Thursday, July 28, 2011
Drake The Amazing and La Dispute
Michaela Kalowski and Owl Farm in partnership with Darlinghurst Theatre Company Present DRAKE THE AMAZING and LA DISPUTE at the Darlinghurst Theatre(Supported by Arts Radar).
The program and publicity informs us that DRAKE THE AMAZING and LA DISPUTE by Andy Hyman are two plays: a double-bill. “Two sharp comedies exploring love, lust and transformation.” What we have, experientially, are 12 actors giving very good and enlivened performances directed very well, with a sense of meticulous detail by the director John Kachoyan. What we don’t have are two very interesting plays.
LA DISPUTE , which I recognised as an adaptation of Pierre Carlet de Chamblain de Marivaux’s 1744 play, is here claimed to be written by Andy Hyman.
I had hoped it was to be the Marivaux, as I have found other productions of that play, curious but not satisfying, and thought this was to be a further interesting engagement. But, as there was no indication, not a word or mention, in the program of Marivaux at all, not even crediting the source of Mr Hyman’s inspiration, neither by the writer or director in their notes, I was indeed shocked at seeing this Marivaux play almost completely intact. Strange, indeed. Such bold appropriation of credit. I have a very recent memory of this play, presented at the Sydney Theatre Company a few years ago in Wharf 2, and of course read many times.

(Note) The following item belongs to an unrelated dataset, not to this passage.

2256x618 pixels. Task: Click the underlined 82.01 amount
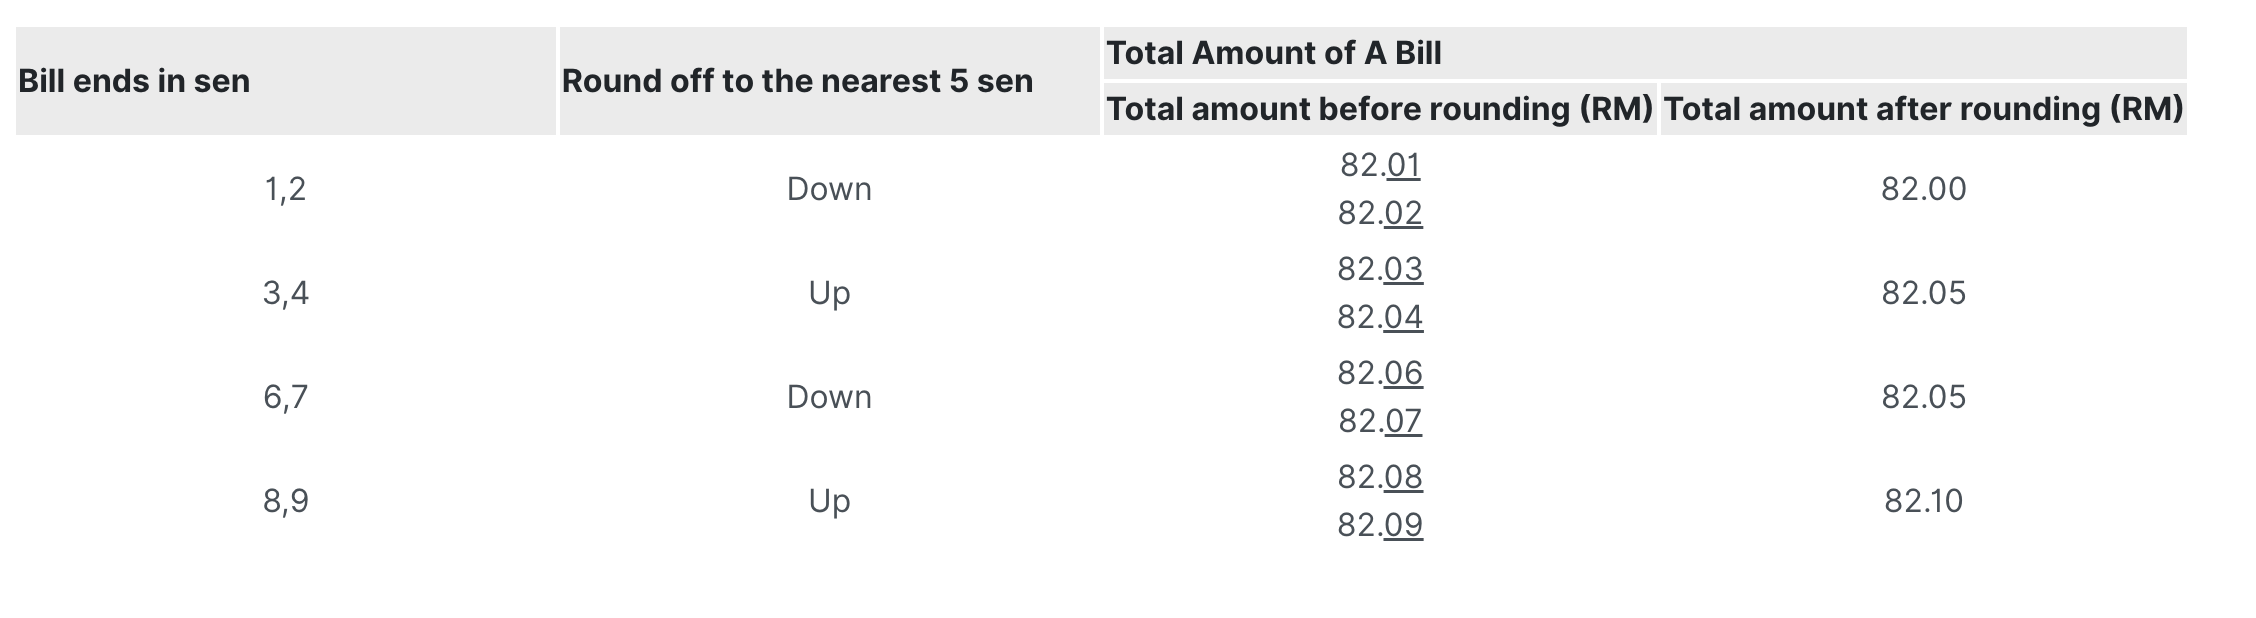click(x=1380, y=165)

The Marivaux play reveals its age. I have come to the conclusion that the work is a dramatised, intellectual argument that has very little interest for us today in the theatre. In 1744, when most people could not read, but were interested in philosophical discussion, yes, it has a purpose, but today July/August 2011, probably not. In my experience, no. The form of the dramatisation, which Mr Hyman has ‘written’ is not at all engaging, and despite the uniformly good work of the actors and director is simply a didactic bore - faintly amusing. I especially enjoyed the work of Ben Wood and Stacey Duckworth.
DRAKE THE AMAZING by Andy Hyman is a very curious piece of theatre to be presented on the contemporary stage in Sydney. It is set in the vaudeville theatre milieu of the United States in 1911, and concerns the transformative influence of an artist and language. Alden Drake (Scott Sheridan) is employed by Neilson (Nicholas Papademetriou) as a monologist for the theatre and is coached, badgered by the stage manager, Claudette (Kate Skinner) until he reveals himself as a great artist when he brings to life a Robert Browning poem, PORPHYRIA’S LOVER (I am informed). He becomes the AMAZING DRAKE.
Whilst I enjoyed the work of all the actors, in this slight piece, especially the narrator figure, Astor, (Andrew Johnson), the triumph that Mr Sheridan is meant to reveal as Drake ,is not delivered. The verse speaking does not translate in performance as anything amazing or different. Mr Richard Burton, Mr John Gielgud, and surely this is what AMAZING should be?, Mr Sheridan is not able to replicate. The poem in this monologist recitation is not engaging or transformative in the least. It becomes long and imaginatively dull in its language usage – I switched off in the general state of technique of the performance of the language and objective of the monologue. Who cared? Only Claudette, and she was in love with him anyway, Cupid’s love blindness, perhaps?
And although Mr Hyman has skills, I felt that this work has a sense of adaptation too, from a short story or……? (I could not verify this suspicion). The dramaturgical techniques that Mr Hyman has employed in this play are clichéd and dull, the direct narrator is so boring a dramatic solution, for instance, to solve dramatic story telling that I could not recognise any reason for it to be presented in Sydney at all. The best reason would be because it was a comedy, anything to help distract us from the world as it stands at the moment, but the laughs were few and far between, really.
The curation of this material by the Darlinghurst Theatre Company, amiss again (check my reaction to the curation of JANE AUSTEN’S GUIDE TO PORNOGRAPHY… etc. in February).
The set by Adrienn Lord, and the costumes by Marissa Dale-Johnson for both sides of the double-bill were attractive and useful in creating the world of the plays and certainly the hand of control and insight in the acting technique needed for this kind of work, made me curious to see Mr Kachoyan’s directorial work again, just with better and more cogent material.